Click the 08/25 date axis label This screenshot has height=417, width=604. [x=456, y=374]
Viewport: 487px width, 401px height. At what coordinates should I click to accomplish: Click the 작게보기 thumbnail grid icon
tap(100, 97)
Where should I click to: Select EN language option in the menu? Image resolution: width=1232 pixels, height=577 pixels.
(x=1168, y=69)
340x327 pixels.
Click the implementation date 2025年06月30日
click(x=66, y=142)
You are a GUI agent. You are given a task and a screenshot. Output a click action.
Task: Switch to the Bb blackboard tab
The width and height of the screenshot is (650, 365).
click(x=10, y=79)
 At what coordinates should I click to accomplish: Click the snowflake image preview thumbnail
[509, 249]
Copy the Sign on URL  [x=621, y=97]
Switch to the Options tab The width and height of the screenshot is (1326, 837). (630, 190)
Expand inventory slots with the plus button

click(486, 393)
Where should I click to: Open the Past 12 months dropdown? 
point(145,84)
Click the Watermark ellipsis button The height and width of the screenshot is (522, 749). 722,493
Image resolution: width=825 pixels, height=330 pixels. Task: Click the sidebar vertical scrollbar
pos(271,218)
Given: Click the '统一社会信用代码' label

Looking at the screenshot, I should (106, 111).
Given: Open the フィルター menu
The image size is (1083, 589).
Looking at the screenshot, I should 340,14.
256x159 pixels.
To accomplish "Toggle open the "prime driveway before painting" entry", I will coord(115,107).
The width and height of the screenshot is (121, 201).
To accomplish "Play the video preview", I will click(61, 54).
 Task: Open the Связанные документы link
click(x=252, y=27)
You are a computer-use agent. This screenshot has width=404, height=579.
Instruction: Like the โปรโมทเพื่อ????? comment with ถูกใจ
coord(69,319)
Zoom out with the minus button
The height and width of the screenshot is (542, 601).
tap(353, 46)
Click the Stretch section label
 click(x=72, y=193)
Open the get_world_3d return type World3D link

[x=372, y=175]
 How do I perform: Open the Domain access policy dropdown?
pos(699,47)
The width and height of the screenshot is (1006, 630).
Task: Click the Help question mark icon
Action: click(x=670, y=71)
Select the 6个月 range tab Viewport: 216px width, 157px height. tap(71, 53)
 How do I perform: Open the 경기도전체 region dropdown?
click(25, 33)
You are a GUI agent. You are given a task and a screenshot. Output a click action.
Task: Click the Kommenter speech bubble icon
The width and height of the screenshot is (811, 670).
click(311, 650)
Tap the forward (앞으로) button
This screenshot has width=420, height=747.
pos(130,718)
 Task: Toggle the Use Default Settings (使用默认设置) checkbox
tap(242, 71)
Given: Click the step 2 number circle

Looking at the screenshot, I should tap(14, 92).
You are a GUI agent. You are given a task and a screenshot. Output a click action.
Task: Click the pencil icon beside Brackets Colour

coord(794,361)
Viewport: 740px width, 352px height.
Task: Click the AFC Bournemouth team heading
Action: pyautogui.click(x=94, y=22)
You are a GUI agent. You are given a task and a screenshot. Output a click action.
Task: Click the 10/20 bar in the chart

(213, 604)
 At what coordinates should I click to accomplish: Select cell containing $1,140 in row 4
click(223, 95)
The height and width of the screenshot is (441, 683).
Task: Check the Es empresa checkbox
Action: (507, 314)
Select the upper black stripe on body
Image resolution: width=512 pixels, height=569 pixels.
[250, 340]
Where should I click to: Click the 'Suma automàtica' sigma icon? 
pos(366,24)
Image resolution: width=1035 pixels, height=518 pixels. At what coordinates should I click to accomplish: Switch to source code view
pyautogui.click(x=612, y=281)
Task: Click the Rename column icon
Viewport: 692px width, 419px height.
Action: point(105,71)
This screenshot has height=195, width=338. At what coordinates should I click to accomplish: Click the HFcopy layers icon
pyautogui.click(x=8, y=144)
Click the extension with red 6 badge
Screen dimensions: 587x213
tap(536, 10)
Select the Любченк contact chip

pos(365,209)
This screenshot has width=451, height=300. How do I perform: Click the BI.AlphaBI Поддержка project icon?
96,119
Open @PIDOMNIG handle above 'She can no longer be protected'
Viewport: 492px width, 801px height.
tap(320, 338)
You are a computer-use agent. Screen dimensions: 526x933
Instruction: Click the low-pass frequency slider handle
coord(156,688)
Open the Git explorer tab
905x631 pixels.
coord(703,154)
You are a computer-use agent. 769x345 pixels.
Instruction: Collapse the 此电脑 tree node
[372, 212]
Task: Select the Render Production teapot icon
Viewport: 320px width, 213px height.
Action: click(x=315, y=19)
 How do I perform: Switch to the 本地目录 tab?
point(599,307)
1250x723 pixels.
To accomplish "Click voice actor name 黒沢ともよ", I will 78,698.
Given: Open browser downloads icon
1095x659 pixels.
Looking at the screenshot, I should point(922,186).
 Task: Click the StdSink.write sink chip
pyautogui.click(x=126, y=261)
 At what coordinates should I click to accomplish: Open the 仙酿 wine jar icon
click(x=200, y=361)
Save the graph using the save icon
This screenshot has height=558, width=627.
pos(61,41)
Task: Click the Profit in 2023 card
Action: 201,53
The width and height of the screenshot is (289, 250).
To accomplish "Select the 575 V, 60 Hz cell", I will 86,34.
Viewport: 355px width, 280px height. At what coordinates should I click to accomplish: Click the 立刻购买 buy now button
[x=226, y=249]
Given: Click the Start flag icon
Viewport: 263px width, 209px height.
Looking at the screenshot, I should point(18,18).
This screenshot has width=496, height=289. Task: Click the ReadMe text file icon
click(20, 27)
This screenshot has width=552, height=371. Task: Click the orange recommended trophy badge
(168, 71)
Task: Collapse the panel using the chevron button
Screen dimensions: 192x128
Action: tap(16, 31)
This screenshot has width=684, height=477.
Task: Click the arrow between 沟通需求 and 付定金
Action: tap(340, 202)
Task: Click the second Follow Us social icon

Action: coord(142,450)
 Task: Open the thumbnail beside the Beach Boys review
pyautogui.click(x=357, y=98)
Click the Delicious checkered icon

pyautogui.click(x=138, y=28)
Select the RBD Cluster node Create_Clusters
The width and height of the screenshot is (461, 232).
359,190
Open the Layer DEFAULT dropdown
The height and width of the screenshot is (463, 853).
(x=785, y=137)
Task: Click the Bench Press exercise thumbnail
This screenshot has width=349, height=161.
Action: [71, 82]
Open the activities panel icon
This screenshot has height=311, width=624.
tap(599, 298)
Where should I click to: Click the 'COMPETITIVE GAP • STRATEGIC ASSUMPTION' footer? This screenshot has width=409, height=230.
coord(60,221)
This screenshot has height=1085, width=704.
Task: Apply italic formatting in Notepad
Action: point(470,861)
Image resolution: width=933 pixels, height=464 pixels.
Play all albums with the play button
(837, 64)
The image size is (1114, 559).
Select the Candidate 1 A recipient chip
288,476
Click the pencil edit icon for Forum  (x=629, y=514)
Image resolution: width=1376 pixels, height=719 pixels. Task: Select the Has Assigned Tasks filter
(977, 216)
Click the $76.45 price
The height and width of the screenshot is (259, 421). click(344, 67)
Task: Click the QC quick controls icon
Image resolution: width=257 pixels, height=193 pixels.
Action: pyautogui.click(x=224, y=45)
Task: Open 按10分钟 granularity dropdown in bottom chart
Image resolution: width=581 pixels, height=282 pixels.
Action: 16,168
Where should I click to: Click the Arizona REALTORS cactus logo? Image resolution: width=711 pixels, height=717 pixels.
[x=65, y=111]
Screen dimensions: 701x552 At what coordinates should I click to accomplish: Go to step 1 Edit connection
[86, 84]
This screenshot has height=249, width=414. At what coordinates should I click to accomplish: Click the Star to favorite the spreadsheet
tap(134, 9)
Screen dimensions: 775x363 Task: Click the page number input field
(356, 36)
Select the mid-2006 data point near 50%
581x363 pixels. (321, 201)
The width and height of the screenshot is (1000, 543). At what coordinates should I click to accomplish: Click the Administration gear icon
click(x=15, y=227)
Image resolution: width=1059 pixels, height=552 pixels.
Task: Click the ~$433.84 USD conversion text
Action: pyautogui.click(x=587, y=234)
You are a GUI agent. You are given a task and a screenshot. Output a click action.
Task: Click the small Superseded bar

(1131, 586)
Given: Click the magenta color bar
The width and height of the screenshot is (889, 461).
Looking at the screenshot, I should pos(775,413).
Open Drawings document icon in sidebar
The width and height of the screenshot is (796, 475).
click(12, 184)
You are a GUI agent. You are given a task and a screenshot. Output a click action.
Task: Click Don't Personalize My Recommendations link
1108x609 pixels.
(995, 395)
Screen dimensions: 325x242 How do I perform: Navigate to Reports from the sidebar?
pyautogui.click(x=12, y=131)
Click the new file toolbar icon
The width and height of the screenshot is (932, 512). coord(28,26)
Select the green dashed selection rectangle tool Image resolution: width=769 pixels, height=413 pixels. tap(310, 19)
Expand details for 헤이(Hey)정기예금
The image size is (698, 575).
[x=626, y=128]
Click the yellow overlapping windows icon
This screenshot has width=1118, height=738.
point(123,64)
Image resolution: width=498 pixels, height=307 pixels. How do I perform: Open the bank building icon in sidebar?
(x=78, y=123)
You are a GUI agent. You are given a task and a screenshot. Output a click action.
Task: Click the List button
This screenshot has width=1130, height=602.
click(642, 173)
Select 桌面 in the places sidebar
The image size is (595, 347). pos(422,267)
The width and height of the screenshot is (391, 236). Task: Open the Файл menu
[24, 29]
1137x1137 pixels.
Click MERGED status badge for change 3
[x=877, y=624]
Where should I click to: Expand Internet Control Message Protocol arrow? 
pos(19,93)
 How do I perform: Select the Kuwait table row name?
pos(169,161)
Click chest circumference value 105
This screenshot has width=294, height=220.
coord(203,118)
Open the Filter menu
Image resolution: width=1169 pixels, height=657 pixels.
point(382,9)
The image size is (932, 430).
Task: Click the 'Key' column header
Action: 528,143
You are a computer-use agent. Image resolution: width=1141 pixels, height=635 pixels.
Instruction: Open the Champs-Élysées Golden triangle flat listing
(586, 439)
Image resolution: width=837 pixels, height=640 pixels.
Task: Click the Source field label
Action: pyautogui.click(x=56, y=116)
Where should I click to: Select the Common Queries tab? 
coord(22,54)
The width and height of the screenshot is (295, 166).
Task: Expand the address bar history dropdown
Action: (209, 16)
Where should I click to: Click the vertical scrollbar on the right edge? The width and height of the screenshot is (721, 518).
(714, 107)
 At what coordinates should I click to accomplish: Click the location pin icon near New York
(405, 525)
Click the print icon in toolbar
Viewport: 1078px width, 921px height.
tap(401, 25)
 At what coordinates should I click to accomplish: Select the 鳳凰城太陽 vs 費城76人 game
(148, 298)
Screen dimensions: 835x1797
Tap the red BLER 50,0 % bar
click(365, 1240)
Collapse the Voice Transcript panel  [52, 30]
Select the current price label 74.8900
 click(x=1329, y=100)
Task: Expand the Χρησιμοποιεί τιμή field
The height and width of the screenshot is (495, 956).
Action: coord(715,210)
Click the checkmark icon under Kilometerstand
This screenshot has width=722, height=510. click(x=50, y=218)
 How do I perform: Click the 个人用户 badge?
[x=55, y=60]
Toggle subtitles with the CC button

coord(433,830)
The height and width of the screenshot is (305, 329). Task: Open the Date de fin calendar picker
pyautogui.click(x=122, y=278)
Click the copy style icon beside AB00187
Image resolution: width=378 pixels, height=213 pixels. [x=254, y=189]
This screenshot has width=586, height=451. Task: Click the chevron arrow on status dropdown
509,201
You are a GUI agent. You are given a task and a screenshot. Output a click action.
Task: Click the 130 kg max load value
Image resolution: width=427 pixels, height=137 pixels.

● WHAT YOU ARE ASKED TO DO
Please output the lines of the listing above that fall in the stretch from the one with "This screenshot has width=451, height=300." through the one with "Task: Collapse the", exactly and only those.

● WRITTEN RESPONSE
This screenshot has width=451, height=300. How do I perform: Click the BI.AlphaBI Поддержка project icon?
96,119
Open @PIDOMNIG handle above 'She can no longer be protected'
Viewport: 492px width, 801px height.
tap(320, 338)
You are a computer-use agent. Screen dimensions: 526x933
Instruction: Click the low-pass frequency slider handle
coord(156,688)
Open the Git explorer tab
905x631 pixels.
coord(703,154)
You are a computer-use agent. 769x345 pixels.
Instruction: Collapse the 此电脑 tree node
[372, 212]
Task: Select the Render Production teapot icon
Viewport: 320px width, 213px height.
Action: click(x=315, y=19)
 How do I perform: Switch to the 本地目录 tab?
point(599,307)
1250x723 pixels.
To accomplish "Click voice actor name 黒沢ともよ", I will 78,698.
Given: Open browser downloads icon
1095x659 pixels.
Looking at the screenshot, I should point(922,186).
 Task: Click the StdSink.write sink chip
pyautogui.click(x=126, y=261)
 At what coordinates should I click to accomplish: Open the 仙酿 wine jar icon
click(x=200, y=361)
Save the graph using the save icon
This screenshot has height=558, width=627.
pos(61,41)
Task: Click the Profit in 2023 card
Action: 201,53
The width and height of the screenshot is (289, 250).
To accomplish "Select the 575 V, 60 Hz cell", I will 86,34.
Viewport: 355px width, 280px height. At what coordinates should I click to accomplish: Click the 立刻购买 buy now button
[x=226, y=249]
Given: Click the Start flag icon
Viewport: 263px width, 209px height.
Looking at the screenshot, I should point(18,18).
This screenshot has width=496, height=289. Task: Click the ReadMe text file icon
click(20, 27)
This screenshot has width=552, height=371. Task: Click the orange recommended trophy badge
(168, 71)
Task: Collapse the panel using the chevron button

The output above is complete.